MOLA map showing boundaries of Hellas Planitia and other regions
Geographic context of Hellas
This elevation map shows the surrounding elevated ring of ejecta
Apparent viscous flow features on the floor of Hellas, as seen by HiRISE.
Twisted terrain in Hellas Planitia (actually located in Noachis quadrangle).
Twisted bands on the floor of Hellas Planitia, as seen by HiRISE under HiWish program
Twisted bands on the floor of Hellas Planitia, as seen by HiRISE under HiWish program These twisted bands are also called "taffy pull" terrain.
Discovery and naming
Due to its size and its light coloring, which contrasts with the rest of the planet, Hellas Planitia was one of the first Martian features discovered from Earth by telescope. Before Giovanni Schiaparelli gave it the name Hellas (which in Greek means Greece), it was known as Lockyer Land, having been named by Richard Anthony Proctor in 1867 in honor of Sir Joseph Norman Lockyer, an English astronomer who, using a 16 cm (6.3 in) refractor, produced "the first really truthful representation of the planet" (in the estimation of E. M. Antoniadi).[14]
Possible glaciers
Tongue-shaped glacier in Hellas Planitia. Ice may still exist there beneath an insulating layer of soil.
Close-up of glacier with a resolution of about 1 meter. The patterned ground is believed to be caused by the presence of ice.
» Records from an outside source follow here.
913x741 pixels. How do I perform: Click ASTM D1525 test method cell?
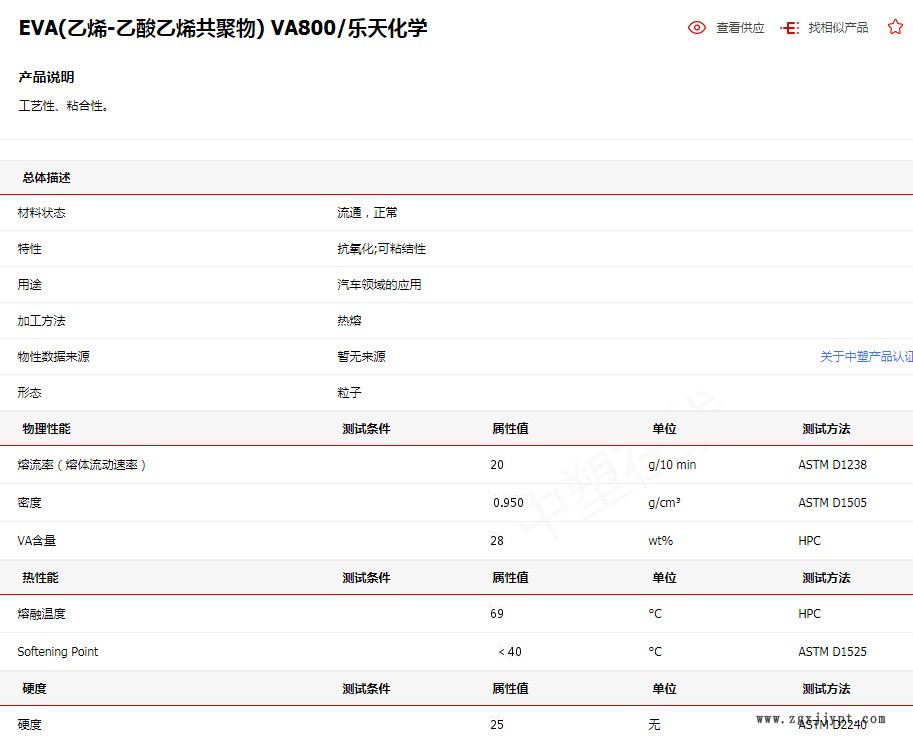832,652
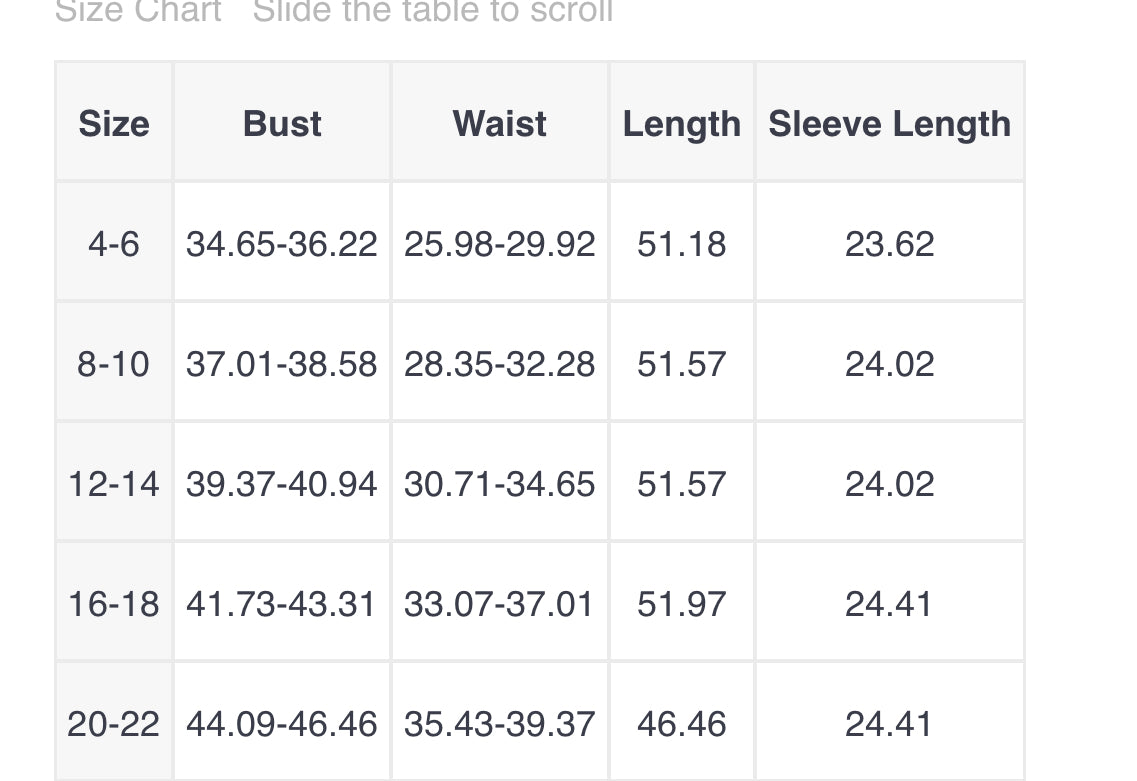Click bust value 34.65-36.22
The height and width of the screenshot is (781, 1137).
[282, 244]
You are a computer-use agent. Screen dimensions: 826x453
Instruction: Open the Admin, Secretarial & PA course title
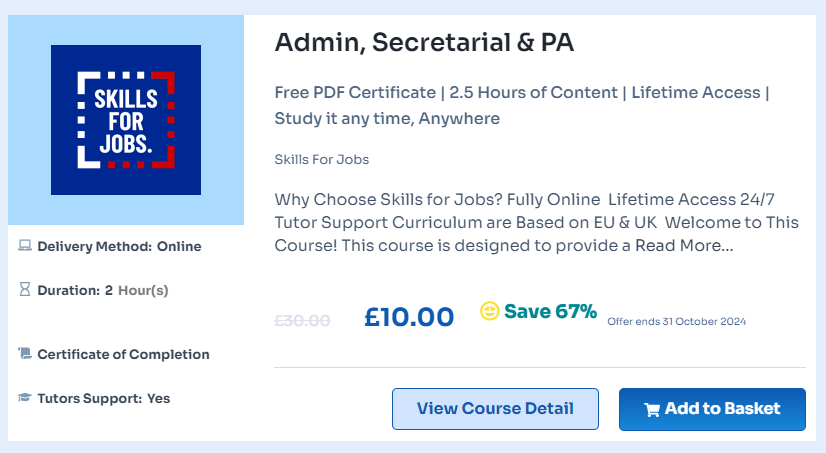point(424,43)
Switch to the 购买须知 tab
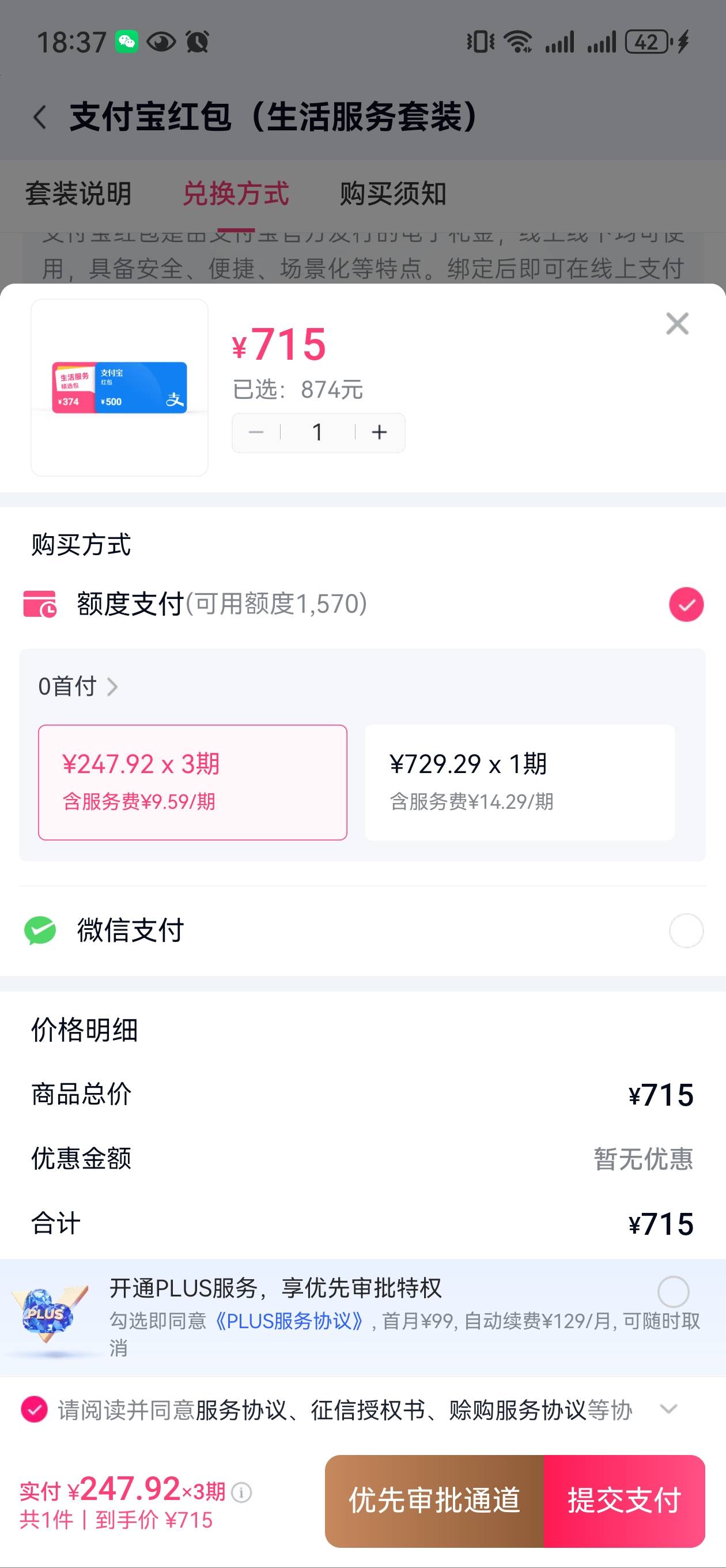The height and width of the screenshot is (1568, 726). 393,194
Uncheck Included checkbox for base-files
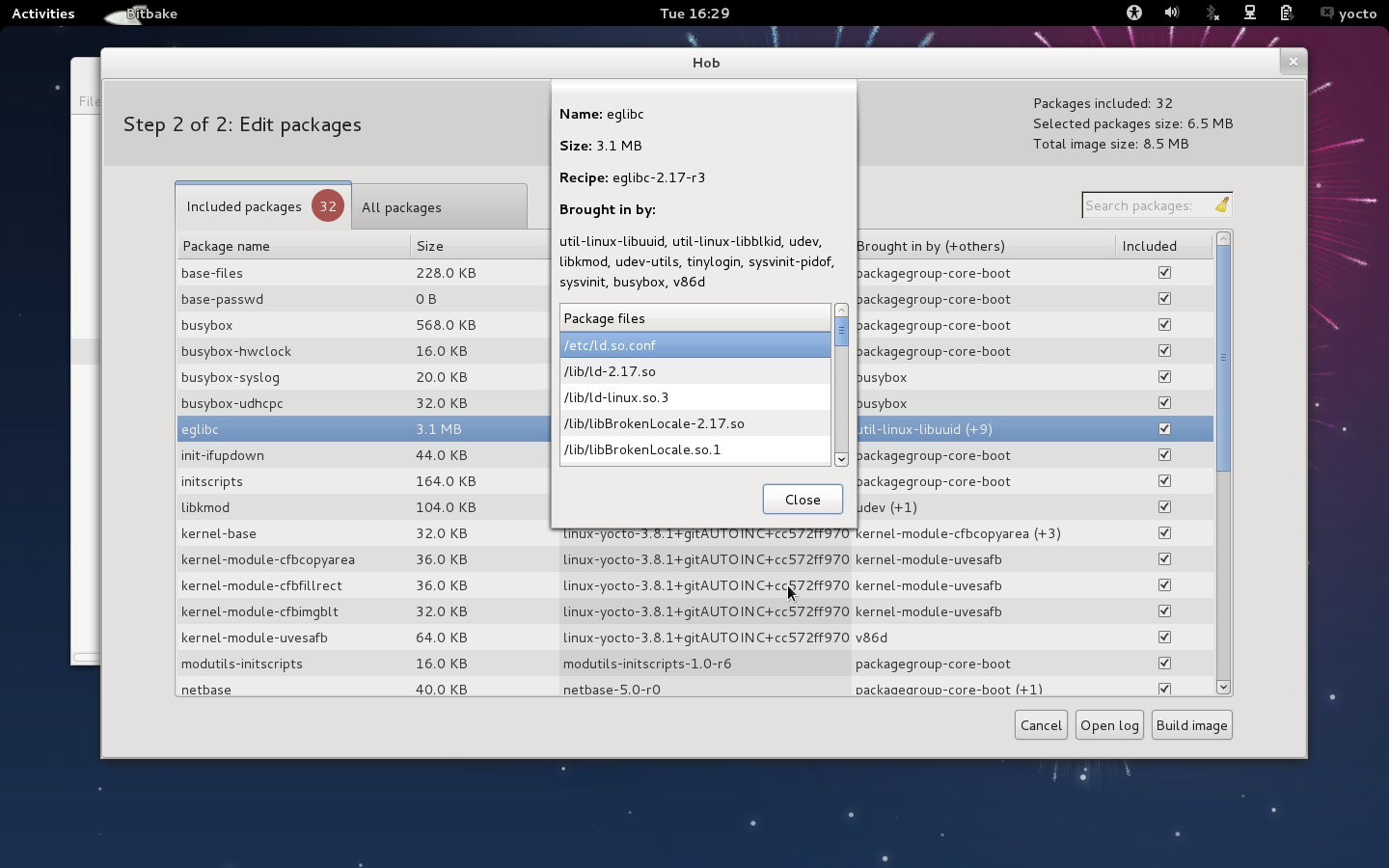1389x868 pixels. (x=1164, y=273)
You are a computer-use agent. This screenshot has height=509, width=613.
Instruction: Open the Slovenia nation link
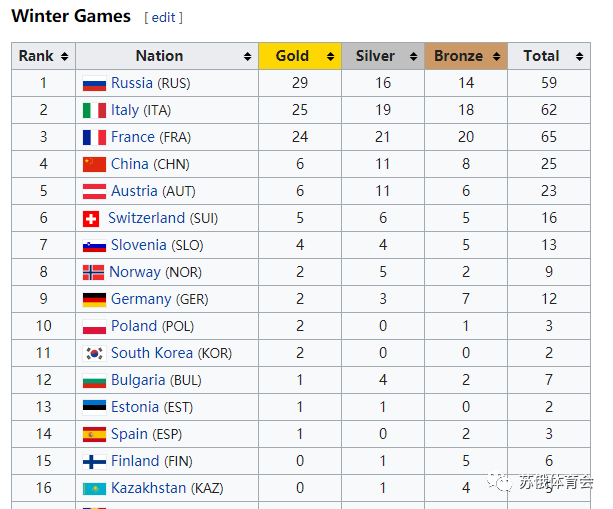coord(139,245)
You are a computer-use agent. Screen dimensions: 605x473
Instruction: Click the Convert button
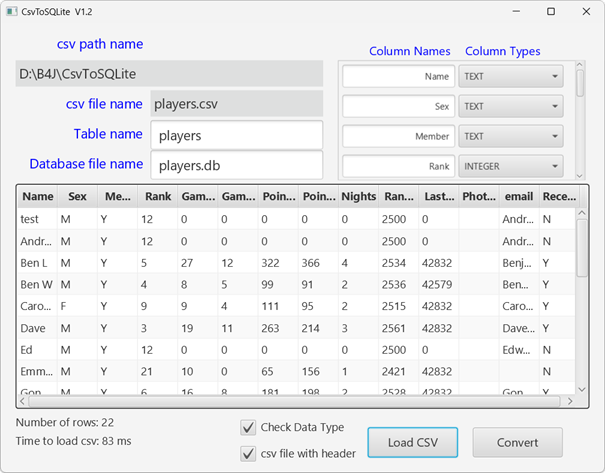(517, 441)
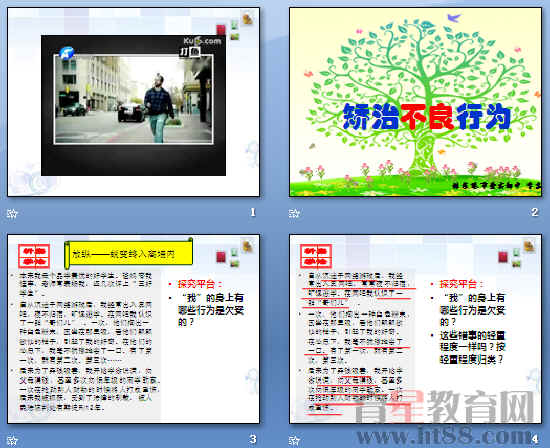
Task: Click the Ku6.com logo in the video frame
Action: (202, 41)
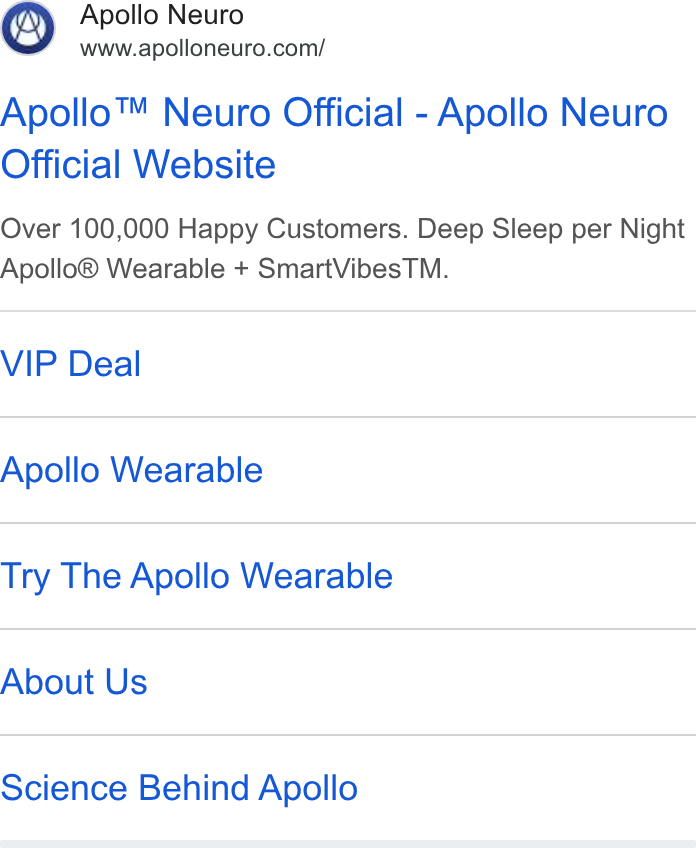The image size is (696, 848).
Task: Click the Apollo® Wearable + SmartVibesTM description line
Action: click(x=224, y=268)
Radar images by the Mars Reconnaissance Orbiter (MRO) spacecraft's SHARAD radar sounder suggest that features called lobate debris aprons in three craters in the eastern region of Hellas Planitia are actually glaciers of water ice lying buried beneath layers of dirt and rock.[15] The buried ice in these craters as measured by SHARAD is about 250 m (820 ft) thick on the upper crater and about 300 m (980 ft) and 450 m (1,480 ft) on the middle and lower levels respectively. Scientists believe that snow and ice accumulated on higher topography, flowed downhill, and is now protected from sublimation by a layer of rock debris and dust. Furrows and ridges on the surface were caused by deforming ice.
Also, the shapes of many features in Hellas Planitia and other parts of Mars are strongly suggestive of glaciers, as the surface looks as if movement has taken place.
Honeycomb terrain
These relatively flat-lying "cells" appear to have concentric layers or bands, similar to a honeycomb. This honeycomb terrain was first discovered in the northwestern part of Hellas.[16] The geologic process responsible for creating these features remains unresolved.[17] Some calculations indicate that this formation may have been caused by ice moving up through the ground in this region. The ice layer would have been between 100 m and 1 km thick.[18][19][16] When one substance moves up through another denser substance, it is called a diapir. So, it seems that large masses of ice have pushed up layers of rock into domes that were subsequently eroded. After erosion removed the top of the layered domes, circular features remained.
Honeycomb terrain, as seen by HiRISE under HiWish program
Close, color view of honeycomb terrain, as seen by HiRISE under HiWish program
Close view of honeycomb terrain, as seen by HiRISE under HiWish program
Close view of honeycomb terrain, as seen by HiRISE under HiWish program This enlargement shows material breaking up into blocks. Arrow indicates a cube-shaped block.
Twisted bands on the floor of Hellas Planitia, as seen by HiRISE under HiWish program
Floor features in Hellas Planitia, as seen by HiRISE under HiWish program
Floor features in Hellas Planitia, as seen by HiRISE under HiWish program
Layers
Layers in depression in crater, as seen by HiRISE under HiWish program A special type of sand ripple called Transverse aeolian ridges, TAR's are visible and labeled.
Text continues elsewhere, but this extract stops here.